======== Records provided ========
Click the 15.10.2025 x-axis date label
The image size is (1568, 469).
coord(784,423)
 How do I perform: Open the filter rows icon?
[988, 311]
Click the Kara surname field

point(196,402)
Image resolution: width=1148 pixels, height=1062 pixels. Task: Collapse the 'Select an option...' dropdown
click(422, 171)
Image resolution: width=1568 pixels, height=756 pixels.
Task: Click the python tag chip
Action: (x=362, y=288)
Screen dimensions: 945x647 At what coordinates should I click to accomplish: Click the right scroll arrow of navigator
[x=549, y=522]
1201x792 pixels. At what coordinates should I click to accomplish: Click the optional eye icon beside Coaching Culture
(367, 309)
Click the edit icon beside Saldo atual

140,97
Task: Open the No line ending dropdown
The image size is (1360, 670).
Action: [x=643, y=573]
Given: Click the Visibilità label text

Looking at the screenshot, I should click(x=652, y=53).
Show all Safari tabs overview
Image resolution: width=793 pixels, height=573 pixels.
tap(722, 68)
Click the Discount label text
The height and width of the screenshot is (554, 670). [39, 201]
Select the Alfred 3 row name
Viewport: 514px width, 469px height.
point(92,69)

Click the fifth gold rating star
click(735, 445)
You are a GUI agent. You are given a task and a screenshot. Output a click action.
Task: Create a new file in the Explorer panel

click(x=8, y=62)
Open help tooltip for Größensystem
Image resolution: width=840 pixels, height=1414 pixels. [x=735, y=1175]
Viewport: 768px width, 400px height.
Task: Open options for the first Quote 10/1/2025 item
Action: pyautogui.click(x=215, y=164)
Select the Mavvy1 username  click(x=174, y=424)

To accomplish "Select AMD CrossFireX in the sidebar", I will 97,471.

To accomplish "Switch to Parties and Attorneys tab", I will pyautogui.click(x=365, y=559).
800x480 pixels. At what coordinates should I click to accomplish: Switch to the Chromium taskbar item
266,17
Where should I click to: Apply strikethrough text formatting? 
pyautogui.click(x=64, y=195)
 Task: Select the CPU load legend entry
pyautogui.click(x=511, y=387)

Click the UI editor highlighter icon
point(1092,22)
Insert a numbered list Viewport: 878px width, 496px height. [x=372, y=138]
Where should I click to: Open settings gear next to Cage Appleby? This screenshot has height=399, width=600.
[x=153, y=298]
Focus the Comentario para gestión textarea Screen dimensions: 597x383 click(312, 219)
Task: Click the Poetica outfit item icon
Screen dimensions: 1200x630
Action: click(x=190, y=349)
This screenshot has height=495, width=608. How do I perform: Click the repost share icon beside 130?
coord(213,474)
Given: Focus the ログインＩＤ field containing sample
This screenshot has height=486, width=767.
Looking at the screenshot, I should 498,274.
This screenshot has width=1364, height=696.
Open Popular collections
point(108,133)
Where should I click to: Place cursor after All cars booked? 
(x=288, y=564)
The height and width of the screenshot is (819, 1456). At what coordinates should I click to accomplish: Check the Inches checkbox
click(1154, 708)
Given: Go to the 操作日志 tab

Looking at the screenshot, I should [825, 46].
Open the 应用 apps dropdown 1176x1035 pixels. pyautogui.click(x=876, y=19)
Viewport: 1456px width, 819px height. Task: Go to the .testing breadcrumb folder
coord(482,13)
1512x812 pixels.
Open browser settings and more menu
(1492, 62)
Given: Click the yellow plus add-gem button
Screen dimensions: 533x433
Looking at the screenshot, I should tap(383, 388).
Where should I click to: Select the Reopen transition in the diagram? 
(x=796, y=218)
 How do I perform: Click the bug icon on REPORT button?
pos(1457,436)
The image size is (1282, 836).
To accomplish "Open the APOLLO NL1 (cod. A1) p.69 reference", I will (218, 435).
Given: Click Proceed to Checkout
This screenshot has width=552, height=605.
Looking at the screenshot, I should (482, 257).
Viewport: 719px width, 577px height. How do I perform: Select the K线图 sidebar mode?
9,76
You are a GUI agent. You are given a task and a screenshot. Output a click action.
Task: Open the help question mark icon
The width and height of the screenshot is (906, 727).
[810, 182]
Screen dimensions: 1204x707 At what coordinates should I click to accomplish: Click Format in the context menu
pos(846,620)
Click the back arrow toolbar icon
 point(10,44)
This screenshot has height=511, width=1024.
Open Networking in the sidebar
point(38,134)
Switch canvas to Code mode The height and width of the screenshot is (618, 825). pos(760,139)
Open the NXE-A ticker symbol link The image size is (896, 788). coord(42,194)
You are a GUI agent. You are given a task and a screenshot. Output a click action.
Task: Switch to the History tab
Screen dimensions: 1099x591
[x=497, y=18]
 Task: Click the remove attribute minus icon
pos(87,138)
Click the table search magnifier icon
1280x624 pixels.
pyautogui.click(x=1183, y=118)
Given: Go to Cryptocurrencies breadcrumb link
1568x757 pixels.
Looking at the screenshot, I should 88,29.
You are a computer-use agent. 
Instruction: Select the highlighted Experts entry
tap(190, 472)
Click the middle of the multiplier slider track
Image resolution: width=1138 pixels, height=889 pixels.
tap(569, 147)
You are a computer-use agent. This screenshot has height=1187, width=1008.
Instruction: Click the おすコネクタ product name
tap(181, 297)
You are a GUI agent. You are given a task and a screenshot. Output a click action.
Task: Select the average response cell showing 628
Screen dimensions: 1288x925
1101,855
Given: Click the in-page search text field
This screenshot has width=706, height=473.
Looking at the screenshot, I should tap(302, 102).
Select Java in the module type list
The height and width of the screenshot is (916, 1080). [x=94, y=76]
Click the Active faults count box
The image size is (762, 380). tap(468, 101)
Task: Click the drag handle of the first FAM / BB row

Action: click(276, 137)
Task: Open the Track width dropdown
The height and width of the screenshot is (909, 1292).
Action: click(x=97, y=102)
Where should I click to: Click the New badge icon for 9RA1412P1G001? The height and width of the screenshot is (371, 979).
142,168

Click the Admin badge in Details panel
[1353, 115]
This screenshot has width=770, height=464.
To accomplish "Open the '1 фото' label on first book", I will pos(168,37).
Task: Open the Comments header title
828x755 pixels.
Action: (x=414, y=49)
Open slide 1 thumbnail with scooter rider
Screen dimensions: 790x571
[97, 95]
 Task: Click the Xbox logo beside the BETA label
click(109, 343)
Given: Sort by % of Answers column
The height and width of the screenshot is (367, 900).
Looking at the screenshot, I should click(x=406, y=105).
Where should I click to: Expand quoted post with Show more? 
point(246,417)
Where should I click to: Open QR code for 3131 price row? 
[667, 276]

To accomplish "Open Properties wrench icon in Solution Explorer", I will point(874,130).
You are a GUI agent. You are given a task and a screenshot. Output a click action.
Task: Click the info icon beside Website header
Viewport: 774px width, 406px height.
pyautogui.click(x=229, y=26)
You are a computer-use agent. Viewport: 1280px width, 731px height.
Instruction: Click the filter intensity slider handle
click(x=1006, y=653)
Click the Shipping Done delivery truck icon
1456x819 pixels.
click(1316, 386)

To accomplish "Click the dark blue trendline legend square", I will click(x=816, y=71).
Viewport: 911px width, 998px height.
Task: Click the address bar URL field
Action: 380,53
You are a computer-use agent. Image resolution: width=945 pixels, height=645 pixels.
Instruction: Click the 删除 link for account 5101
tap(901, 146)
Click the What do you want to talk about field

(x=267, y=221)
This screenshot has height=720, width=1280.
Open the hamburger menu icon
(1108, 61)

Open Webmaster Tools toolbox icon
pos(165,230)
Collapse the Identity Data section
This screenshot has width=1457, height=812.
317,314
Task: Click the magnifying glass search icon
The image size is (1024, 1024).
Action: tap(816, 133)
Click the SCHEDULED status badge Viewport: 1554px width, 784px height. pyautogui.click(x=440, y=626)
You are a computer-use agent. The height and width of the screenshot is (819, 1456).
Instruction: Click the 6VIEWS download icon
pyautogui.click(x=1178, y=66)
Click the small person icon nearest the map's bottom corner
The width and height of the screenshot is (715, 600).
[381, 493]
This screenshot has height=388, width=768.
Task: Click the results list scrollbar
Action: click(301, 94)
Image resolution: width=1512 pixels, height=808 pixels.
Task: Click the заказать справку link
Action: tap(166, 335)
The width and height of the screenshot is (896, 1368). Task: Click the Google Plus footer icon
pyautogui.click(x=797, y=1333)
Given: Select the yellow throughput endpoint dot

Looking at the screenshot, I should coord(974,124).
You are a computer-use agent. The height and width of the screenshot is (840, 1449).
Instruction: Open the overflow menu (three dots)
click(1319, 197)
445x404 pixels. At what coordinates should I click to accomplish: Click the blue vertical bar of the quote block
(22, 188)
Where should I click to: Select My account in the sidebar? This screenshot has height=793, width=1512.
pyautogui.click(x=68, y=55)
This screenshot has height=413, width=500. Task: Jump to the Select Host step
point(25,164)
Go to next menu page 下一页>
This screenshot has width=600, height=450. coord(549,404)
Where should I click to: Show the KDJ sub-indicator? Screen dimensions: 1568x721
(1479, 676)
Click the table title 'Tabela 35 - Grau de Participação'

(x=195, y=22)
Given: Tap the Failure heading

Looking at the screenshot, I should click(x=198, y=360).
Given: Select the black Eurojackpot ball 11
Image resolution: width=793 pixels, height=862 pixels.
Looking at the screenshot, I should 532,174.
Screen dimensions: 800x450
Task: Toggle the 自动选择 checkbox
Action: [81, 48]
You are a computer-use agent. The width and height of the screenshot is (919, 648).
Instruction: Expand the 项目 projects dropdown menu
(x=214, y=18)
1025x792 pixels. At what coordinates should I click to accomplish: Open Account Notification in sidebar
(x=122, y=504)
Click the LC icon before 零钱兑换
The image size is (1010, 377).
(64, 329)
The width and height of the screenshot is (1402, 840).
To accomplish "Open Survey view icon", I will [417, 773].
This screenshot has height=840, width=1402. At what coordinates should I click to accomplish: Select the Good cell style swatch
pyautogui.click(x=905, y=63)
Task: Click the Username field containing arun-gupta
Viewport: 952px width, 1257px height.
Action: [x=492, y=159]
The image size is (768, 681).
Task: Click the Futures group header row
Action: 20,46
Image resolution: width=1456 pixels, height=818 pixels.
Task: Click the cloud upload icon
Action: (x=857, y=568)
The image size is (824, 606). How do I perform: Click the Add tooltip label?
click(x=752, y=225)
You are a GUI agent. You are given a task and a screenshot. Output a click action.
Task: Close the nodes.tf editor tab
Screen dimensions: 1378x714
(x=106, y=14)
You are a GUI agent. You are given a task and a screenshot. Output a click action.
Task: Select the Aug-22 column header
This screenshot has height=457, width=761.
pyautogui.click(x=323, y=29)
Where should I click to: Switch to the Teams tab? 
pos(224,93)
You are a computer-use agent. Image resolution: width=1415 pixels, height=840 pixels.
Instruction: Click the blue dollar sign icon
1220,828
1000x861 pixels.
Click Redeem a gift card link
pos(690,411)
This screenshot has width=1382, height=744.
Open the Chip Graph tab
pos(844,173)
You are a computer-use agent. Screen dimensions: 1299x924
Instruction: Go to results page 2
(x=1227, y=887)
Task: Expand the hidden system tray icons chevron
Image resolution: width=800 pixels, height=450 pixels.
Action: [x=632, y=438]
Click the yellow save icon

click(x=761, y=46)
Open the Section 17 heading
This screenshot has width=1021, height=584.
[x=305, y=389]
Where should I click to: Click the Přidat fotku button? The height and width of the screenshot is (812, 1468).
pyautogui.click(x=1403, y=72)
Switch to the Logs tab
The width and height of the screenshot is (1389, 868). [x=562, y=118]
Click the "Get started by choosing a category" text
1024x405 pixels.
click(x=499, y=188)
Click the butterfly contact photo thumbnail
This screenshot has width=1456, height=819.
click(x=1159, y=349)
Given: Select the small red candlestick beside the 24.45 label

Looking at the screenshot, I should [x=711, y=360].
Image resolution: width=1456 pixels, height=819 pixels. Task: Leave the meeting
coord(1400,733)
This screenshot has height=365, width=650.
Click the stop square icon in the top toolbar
========
Rewrite the stretch from the start of the records through the line containing "point(196,402)", swapping "surname" for "last name" and leaving everything else untouched.

_Solution for this problem_.
Click the 15.10.2025 x-axis date label
The image size is (1568, 469).
coord(784,423)
 How do I perform: Open the filter rows icon?
[988, 311]
Click the Kara last name field

point(196,402)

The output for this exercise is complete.